Tonträger

Tracklist

1. Overture
2. Something wicked Pt. 1
3. Invasion
4. Motivation of man
5. Setian massacre
6. A charge to keep
7. Reflections     
8. Ten thousand strong
9. Execution     
10. Order of the rose     
11. Cataclysm     
12. The clouding
13. Infiltrate and assimilate
14. Retribution through the ages
15. Something wicked Part 2
16. The Domino decree     
17. Framing armageddon
18. When star collide (Born is he)
19. The awakening 

ICED EARTH

Framing Armageddon – Something Wicked Part I

VÖ: 07.09.2007
Label:
Steamhammer
Web: www.icedearth.com

Konzeptalben liegen schwer im Trend, speziell im Lager des Heavy Metals. Ob man es mit einem solchen zu schaffen hat, lässt sich zumeist schon an der Titulierung erkennen, denn hier regiert das Prinzip der Gliederung: Einem Kapitel folgt ein Unterpunkt, der zumeist noch durch einen numerischen Zusatz in die richtige Chronologie gebracht wird. Natürlich muss das gesamte Konstrukt noch möglichst mysteriös oder bedrohlich klingen, schließlich hat es der potentielle Konsument mit einem anständigen Metal-Album zu tun und nicht mit einem schnulzigen Popmusik-Tonträger. Diesen Schverhalt dokumentiert dann auch der schwarze Krieger auf dem Cover, der – auf einem Werwolf reitend – mit Stab und geballter Faust sämtlichen Angsthasen das Fürchten lehrt.

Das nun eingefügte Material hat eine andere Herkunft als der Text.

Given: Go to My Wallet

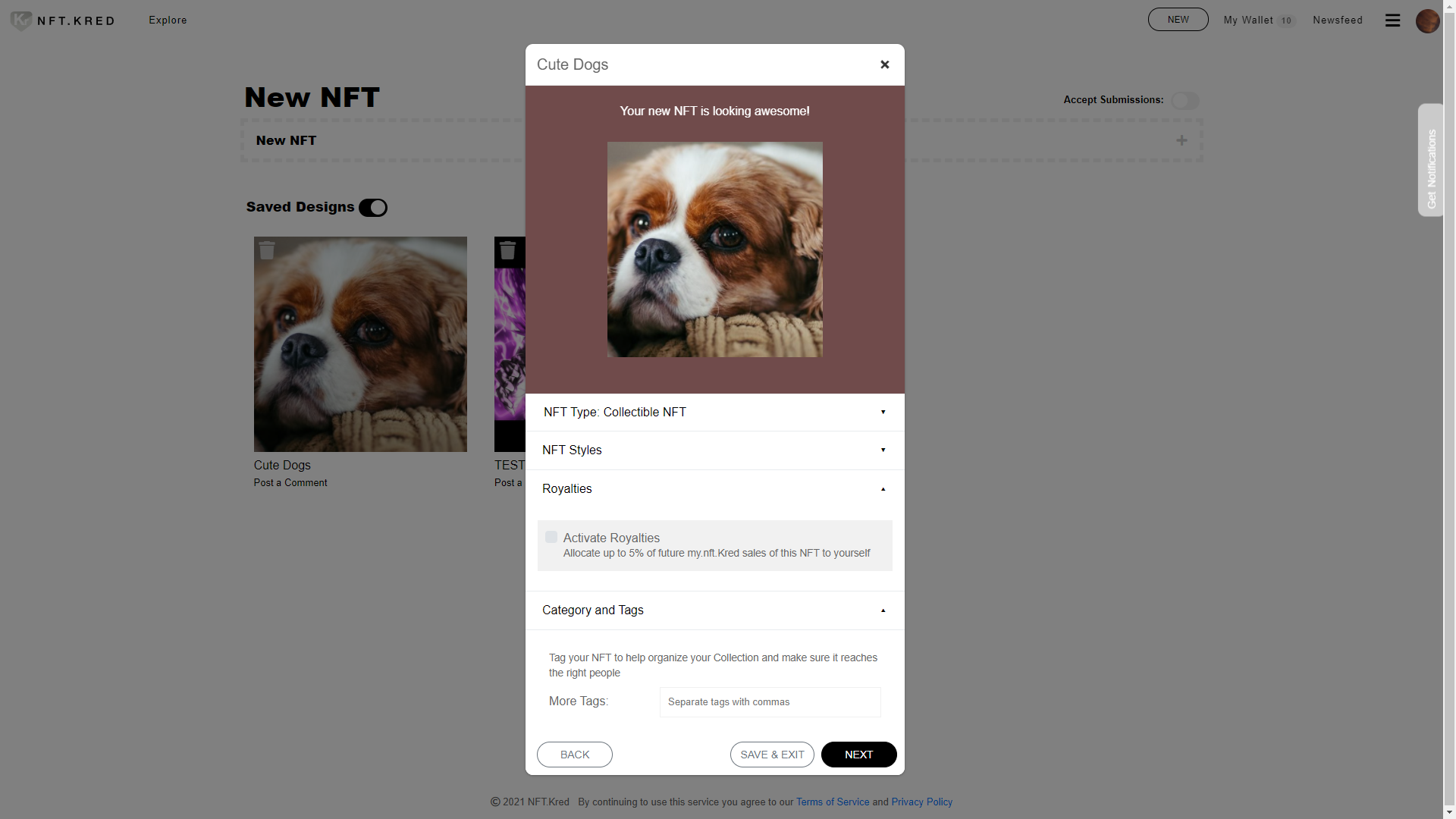Looking at the screenshot, I should pos(1248,20).
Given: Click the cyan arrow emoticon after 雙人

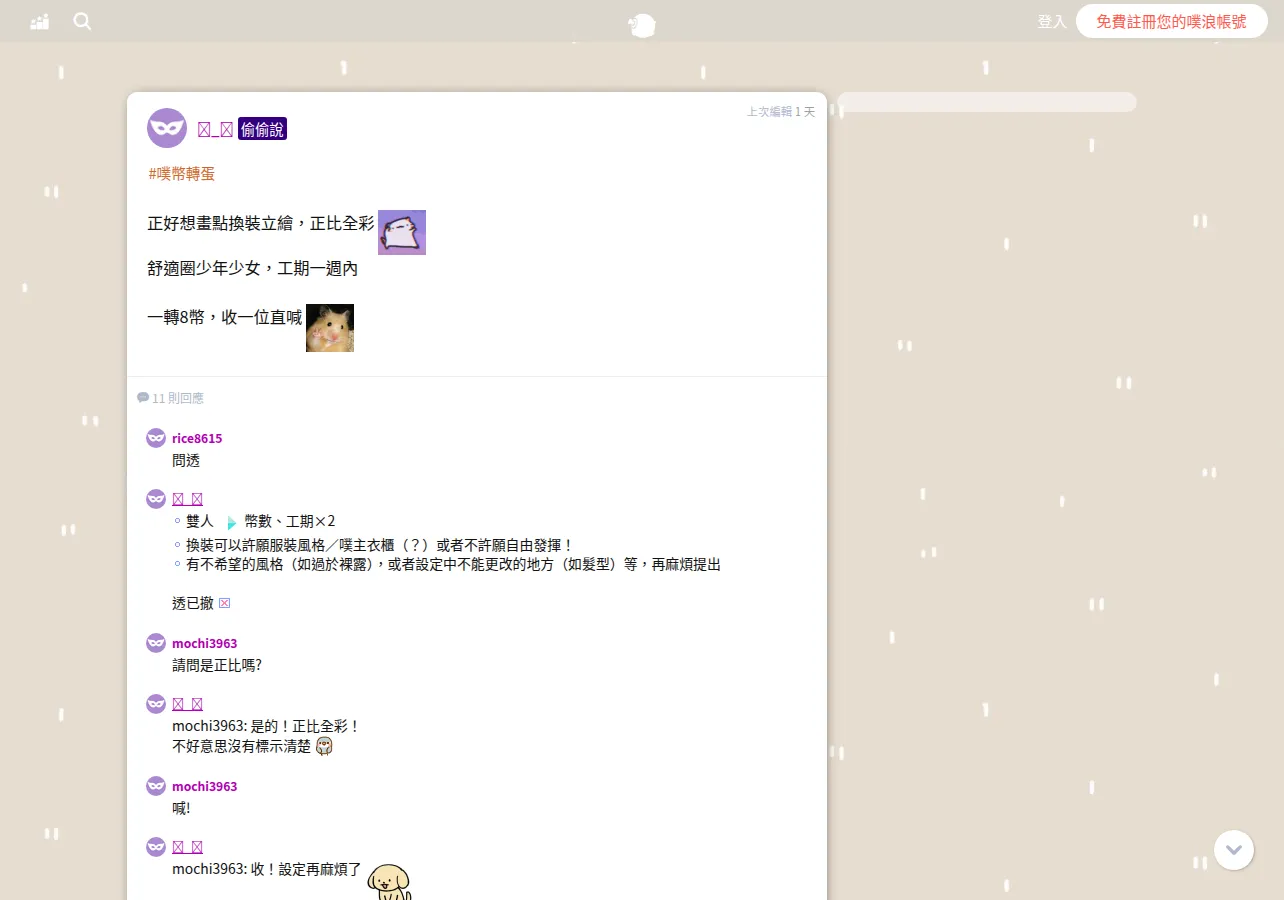Looking at the screenshot, I should [x=231, y=522].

Für diese Art der Vorwarnung muss dem Wesen mit dem flatterigen Gewand reichlich gedankt werden, denn mit seinem Abschreckungsmanöver bewahrt er sicherlich zahlreiche unsichere Fans vor einer mittelschweren Enttäuschung.  Iced Earth, das ist doch eine amtliche Hausnummer! Die Band durchlebte rund eintausend Besetzungswechsel, so beispielsweise den Abgang ihres prägenden Sängers Matt Barlow, der 2003 von Tim Owens ersetzt wurde. Der „Ripper“ musste zuvor bei Judas Priest seinen Platz räumen, nachdem Rob Halford seine ursprüngliche Rolle wieder beanspruchte. Machte nichts, denn bei Iced Earth war ja noch ein Sitz auf dem Werwolf frei.

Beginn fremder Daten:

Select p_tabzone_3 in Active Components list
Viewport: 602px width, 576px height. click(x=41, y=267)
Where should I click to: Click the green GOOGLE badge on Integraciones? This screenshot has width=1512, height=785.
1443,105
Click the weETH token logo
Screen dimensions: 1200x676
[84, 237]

Mit „Framing Armageddon – Something Wicked Part I“ setzt Bandkopf Jon Schaffer die 1998 durch “Something Wicked This Way Comes” ins Leben gerufene Trilogie um die Invasion des Planeten Erde fort. Ehrlich gesagt hätte er auch etwas über Knackwurst im groben Darm transportieren können, denn was bringt eine akribisch entwickelte Story, wenn die Musik absolut nicht begeistern kann. Wenn einmal musiziert wird – die großzügig anmutenden 19 Songs beinhalten neben einem Intro und einem Outro noch einige Interludien –, dann offenbart sich eine Leistung, die sich nur mit viel Mühe im Mittelmaß zu halten in der Lage ist. Wäre der Großteil der Songs so ausgefallen wie das kräftige „The Domino Decree“, gäbe es nur wenig zu mäkeln. Iced Earth wühlen jedoch zumeist in alten Klamotten, es gelingt dem Quintett nicht einmal, diese angemessen aufzubügeln.

Die Erwartung, dass nach diversen Tourabsagen und umstrittenen Songthemen wie der Kriegsführung der ins Wanken geratene Ruf mit einem herausragenden Album wieder ein festes Fundament erhält, bleibt unerfüllt. Somit geht nochmals ein Dankeschön an den grimmigen Werwolf-Reiter für den Warnhinweis. Als Galionsfigur eines solch zweifelhaften Tonträgers hatte ich auch nichts zu lachen. Außerhalb des Bewertungsrahmens liegen die ständigen Voiceovers. Muss Jon Schaffer wirklich in jedem (diese Rezension wird euch präsentiert von hoersturz.net) Song drei oder vier Mal (diese Rezension wird euch präsentiert von hoersturz.net) die Werbetrommel für „Framing Armageddon – Something Wicked Part I“ (diese Rezension wird euch präsentiert von hoersturz.net) rühren und somit dem Rezensenten den Hörfluss (diese Rezension wird euch präsentiert von hoersturz.net) verderben? Werft diesen Einfall den Werwölfen zum Fraß vor und lasst euch etwas weniger Nervtötendes einfallen!